* **SUPPLIED DATA**
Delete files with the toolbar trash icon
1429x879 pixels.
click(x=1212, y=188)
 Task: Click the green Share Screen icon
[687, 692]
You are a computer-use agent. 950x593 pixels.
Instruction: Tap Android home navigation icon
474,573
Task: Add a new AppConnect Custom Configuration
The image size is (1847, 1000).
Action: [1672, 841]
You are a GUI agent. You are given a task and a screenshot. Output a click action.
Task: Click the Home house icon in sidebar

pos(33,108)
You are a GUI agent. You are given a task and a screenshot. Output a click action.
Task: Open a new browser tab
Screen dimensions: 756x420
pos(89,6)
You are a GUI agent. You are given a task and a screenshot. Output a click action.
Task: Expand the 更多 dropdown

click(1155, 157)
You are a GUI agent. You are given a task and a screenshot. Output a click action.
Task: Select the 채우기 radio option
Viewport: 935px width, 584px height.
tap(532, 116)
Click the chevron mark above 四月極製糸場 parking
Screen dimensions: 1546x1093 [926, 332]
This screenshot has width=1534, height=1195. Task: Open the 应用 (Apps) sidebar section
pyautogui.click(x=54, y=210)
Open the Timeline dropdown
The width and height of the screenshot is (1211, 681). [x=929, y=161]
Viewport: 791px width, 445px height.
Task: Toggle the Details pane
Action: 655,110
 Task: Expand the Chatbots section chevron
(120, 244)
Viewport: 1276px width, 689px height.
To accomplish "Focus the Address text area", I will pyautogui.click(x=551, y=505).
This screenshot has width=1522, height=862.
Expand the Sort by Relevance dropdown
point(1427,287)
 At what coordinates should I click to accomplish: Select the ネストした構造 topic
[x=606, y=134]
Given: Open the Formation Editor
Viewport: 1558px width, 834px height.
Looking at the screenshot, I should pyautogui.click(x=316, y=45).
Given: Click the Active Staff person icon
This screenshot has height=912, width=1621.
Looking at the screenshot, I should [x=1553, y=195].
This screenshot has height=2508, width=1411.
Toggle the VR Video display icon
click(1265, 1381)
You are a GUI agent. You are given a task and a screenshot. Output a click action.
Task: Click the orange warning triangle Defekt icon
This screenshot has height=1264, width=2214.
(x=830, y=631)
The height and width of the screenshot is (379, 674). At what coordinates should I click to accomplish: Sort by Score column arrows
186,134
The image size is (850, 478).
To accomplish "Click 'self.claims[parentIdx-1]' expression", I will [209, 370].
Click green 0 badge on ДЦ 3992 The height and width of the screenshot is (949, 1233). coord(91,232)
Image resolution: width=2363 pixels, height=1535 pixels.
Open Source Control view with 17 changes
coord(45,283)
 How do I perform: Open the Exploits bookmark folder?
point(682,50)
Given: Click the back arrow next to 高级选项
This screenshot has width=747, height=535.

* **ACTIVITY**
Return the lines above, starting at the one that contains "Open Source Control view with 17 changes" and running through the last, exactly as they appear, with no extra lines.

* **EXERCISE RESULT**
Open Source Control view with 17 changes
coord(45,283)
 How do I perform: Open the Exploits bookmark folder?
point(682,50)
Given: Click the back arrow next to 高级选项
This screenshot has width=747, height=535.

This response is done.